+++ Input material
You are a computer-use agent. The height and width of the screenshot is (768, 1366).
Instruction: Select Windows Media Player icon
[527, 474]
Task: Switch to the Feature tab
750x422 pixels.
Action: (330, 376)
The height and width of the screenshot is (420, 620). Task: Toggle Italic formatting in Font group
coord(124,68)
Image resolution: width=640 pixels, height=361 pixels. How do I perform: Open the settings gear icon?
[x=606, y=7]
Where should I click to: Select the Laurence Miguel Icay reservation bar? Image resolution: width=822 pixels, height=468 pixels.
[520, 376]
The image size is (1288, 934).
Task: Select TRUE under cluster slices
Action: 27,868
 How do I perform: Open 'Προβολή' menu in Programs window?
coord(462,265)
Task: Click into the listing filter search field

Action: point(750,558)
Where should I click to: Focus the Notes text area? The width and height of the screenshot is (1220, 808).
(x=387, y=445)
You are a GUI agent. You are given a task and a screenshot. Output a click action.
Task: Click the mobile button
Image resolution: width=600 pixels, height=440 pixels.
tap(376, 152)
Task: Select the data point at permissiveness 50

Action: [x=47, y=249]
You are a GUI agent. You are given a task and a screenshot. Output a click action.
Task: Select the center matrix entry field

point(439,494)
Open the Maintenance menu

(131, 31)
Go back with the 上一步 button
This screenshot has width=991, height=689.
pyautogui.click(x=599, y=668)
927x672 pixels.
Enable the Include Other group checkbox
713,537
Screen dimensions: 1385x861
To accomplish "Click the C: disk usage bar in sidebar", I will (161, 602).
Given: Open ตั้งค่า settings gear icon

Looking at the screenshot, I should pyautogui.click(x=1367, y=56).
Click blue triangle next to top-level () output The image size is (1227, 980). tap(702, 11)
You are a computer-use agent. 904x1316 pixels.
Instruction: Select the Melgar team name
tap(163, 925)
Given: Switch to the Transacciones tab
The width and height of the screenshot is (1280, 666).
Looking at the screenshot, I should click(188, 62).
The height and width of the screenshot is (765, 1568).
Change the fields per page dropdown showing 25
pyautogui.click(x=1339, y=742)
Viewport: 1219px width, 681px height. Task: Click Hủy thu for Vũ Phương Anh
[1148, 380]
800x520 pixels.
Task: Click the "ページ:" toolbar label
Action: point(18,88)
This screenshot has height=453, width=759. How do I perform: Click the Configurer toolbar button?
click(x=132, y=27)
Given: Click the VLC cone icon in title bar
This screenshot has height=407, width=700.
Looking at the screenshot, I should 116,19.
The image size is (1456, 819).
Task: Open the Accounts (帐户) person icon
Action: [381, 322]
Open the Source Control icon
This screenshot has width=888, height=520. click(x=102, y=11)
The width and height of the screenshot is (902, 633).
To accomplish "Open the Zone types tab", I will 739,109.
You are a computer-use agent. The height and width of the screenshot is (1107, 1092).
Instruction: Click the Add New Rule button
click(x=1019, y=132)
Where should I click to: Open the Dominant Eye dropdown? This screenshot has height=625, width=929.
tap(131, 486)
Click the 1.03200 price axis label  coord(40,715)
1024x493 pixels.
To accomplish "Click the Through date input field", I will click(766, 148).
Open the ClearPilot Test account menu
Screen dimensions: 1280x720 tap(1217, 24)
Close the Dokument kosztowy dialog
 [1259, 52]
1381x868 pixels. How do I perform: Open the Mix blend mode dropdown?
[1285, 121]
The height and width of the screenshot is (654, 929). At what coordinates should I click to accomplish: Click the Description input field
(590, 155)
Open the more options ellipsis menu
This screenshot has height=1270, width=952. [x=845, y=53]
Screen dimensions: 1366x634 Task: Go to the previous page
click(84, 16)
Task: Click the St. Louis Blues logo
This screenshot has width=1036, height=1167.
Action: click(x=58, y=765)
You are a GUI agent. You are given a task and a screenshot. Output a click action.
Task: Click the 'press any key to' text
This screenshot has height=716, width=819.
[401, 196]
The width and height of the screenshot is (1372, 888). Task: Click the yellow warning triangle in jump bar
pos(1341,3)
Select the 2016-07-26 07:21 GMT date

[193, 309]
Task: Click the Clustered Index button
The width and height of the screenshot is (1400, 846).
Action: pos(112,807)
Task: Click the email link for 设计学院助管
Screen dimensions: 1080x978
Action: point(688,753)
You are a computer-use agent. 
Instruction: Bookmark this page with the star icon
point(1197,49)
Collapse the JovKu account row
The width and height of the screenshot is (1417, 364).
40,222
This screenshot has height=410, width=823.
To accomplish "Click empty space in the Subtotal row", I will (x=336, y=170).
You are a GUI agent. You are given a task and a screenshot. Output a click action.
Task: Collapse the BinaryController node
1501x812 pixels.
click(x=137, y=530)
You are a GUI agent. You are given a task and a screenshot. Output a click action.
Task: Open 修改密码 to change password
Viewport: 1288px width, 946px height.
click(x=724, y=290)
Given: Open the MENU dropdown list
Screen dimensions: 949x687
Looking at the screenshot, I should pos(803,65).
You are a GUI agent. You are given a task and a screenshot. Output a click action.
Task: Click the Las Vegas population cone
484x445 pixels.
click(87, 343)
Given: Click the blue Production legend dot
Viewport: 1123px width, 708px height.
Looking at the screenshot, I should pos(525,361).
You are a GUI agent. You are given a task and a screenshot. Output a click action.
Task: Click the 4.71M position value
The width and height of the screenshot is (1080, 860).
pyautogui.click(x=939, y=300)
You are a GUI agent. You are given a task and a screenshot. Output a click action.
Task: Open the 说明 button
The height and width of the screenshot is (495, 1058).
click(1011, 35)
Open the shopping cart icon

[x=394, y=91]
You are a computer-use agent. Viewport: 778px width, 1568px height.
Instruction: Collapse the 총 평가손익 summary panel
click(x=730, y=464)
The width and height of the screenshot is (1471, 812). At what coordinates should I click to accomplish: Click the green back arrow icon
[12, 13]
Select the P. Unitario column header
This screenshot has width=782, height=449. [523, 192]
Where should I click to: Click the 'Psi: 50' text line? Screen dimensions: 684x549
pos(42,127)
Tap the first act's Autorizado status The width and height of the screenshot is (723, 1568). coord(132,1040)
++++++
▸ Short problem:
Copy all of the data above word for word.

▸ Task output:
You are a computer-use agent. The height and width of the screenshot is (768, 1366).
Instruction: Select Windows Media Player icon
[527, 474]
Task: Switch to the Feature tab
750x422 pixels.
Action: (330, 376)
The height and width of the screenshot is (420, 620). Task: Toggle Italic formatting in Font group
coord(124,68)
Image resolution: width=640 pixels, height=361 pixels. How do I perform: Open the settings gear icon?
[x=606, y=7]
Where should I click to: Select the Laurence Miguel Icay reservation bar? Image resolution: width=822 pixels, height=468 pixels.
[520, 376]
The image size is (1288, 934).
Task: Select TRUE under cluster slices
Action: 27,868
 How do I perform: Open 'Προβολή' menu in Programs window?
coord(462,265)
Task: Click into the listing filter search field

Action: point(750,558)
Where should I click to: Focus the Notes text area? The width and height of the screenshot is (1220, 808).
(x=387, y=445)
You are a GUI agent. You are given a task and a screenshot. Output a click action.
Task: Click the mobile button
Image resolution: width=600 pixels, height=440 pixels.
tap(376, 152)
Task: Select the data point at permissiveness 50

Action: [x=47, y=249]
You are a GUI agent. You are given a task and a screenshot. Output a click action.
Task: Select the center matrix entry field

point(439,494)
Open the Maintenance menu

(131, 31)
Go back with the 上一步 button
This screenshot has width=991, height=689.
pyautogui.click(x=599, y=668)
927x672 pixels.
Enable the Include Other group checkbox
713,537
Screen dimensions: 1385x861
To accomplish "Click the C: disk usage bar in sidebar", I will (161, 602).
Given: Open ตั้งค่า settings gear icon

Looking at the screenshot, I should pyautogui.click(x=1367, y=56).
Click blue triangle next to top-level () output The image size is (1227, 980). tap(702, 11)
You are a computer-use agent. 904x1316 pixels.
Instruction: Select the Melgar team name
tap(163, 925)
Given: Switch to the Transacciones tab
The width and height of the screenshot is (1280, 666).
Looking at the screenshot, I should click(188, 62).
The height and width of the screenshot is (765, 1568).
Change the fields per page dropdown showing 25
pyautogui.click(x=1339, y=742)
Viewport: 1219px width, 681px height. Task: Click Hủy thu for Vũ Phương Anh
[1148, 380]
800x520 pixels.
Task: Click the "ページ:" toolbar label
Action: point(18,88)
This screenshot has height=453, width=759. How do I perform: Click the Configurer toolbar button?
click(x=132, y=27)
Given: Click the VLC cone icon in title bar
This screenshot has height=407, width=700.
Looking at the screenshot, I should 116,19.
The image size is (1456, 819).
Task: Open the Accounts (帐户) person icon
Action: [381, 322]
Open the Source Control icon
This screenshot has width=888, height=520. click(x=102, y=11)
The width and height of the screenshot is (902, 633).
To accomplish "Open the Zone types tab", I will 739,109.
You are a computer-use agent. The height and width of the screenshot is (1107, 1092).
Instruction: Click the Add New Rule button
click(x=1019, y=132)
Where should I click to: Open the Dominant Eye dropdown? This screenshot has height=625, width=929.
tap(131, 486)
Click the 1.03200 price axis label  coord(40,715)
1024x493 pixels.
To accomplish "Click the Through date input field", I will click(766, 148).
Open the ClearPilot Test account menu
Screen dimensions: 1280x720 tap(1217, 24)
Close the Dokument kosztowy dialog
 [1259, 52]
1381x868 pixels. How do I perform: Open the Mix blend mode dropdown?
[1285, 121]
The height and width of the screenshot is (654, 929). At what coordinates should I click to accomplish: Click the Description input field
(590, 155)
Open the more options ellipsis menu
This screenshot has height=1270, width=952. [x=845, y=53]
Screen dimensions: 1366x634 Task: Go to the previous page
click(84, 16)
Task: Click the St. Louis Blues logo
This screenshot has width=1036, height=1167.
Action: click(x=58, y=765)
You are a GUI agent. You are given a task and a screenshot. Output a click action.
Task: Click the 'press any key to' text
This screenshot has height=716, width=819.
[401, 196]
The width and height of the screenshot is (1372, 888). Task: Click the yellow warning triangle in jump bar
pos(1341,3)
Select the 2016-07-26 07:21 GMT date

[193, 309]
Task: Click the Clustered Index button
The width and height of the screenshot is (1400, 846).
Action: pos(112,807)
Task: Click the email link for 设计学院助管
Screen dimensions: 1080x978
Action: point(688,753)
You are a computer-use agent. 
Instruction: Bookmark this page with the star icon
point(1197,49)
Collapse the JovKu account row
The width and height of the screenshot is (1417, 364).
40,222
This screenshot has height=410, width=823.
To accomplish "Click empty space in the Subtotal row", I will (x=336, y=170).
You are a GUI agent. You are given a task and a screenshot. Output a click action.
Task: Collapse the BinaryController node
1501x812 pixels.
click(x=137, y=530)
You are a GUI agent. You are given a task and a screenshot. Output a click action.
Task: Open 修改密码 to change password
Viewport: 1288px width, 946px height.
click(x=724, y=290)
Given: Open the MENU dropdown list
Screen dimensions: 949x687
Looking at the screenshot, I should pos(803,65).
You are a GUI agent. You are given a task and a screenshot. Output a click action.
Task: Click the Las Vegas population cone
484x445 pixels.
click(87, 343)
Given: Click the blue Production legend dot
Viewport: 1123px width, 708px height.
Looking at the screenshot, I should pos(525,361).
You are a GUI agent. You are given a task and a screenshot. Output a click action.
Task: Click the 4.71M position value
The width and height of the screenshot is (1080, 860).
pyautogui.click(x=939, y=300)
You are a GUI agent. You are given a task and a screenshot. Output a click action.
Task: Open the 说明 button
The height and width of the screenshot is (495, 1058).
click(1011, 35)
Open the shopping cart icon

[x=394, y=91]
You are a computer-use agent. Viewport: 778px width, 1568px height.
Instruction: Collapse the 총 평가손익 summary panel
click(x=730, y=464)
The width and height of the screenshot is (1471, 812). At what coordinates should I click to accomplish: Click the green back arrow icon
[12, 13]
Select the P. Unitario column header
This screenshot has width=782, height=449. [523, 192]
Where should I click to: Click the 'Psi: 50' text line? Screen dimensions: 684x549
pos(42,127)
Tap the first act's Autorizado status The width and height of the screenshot is (723, 1568). coord(132,1040)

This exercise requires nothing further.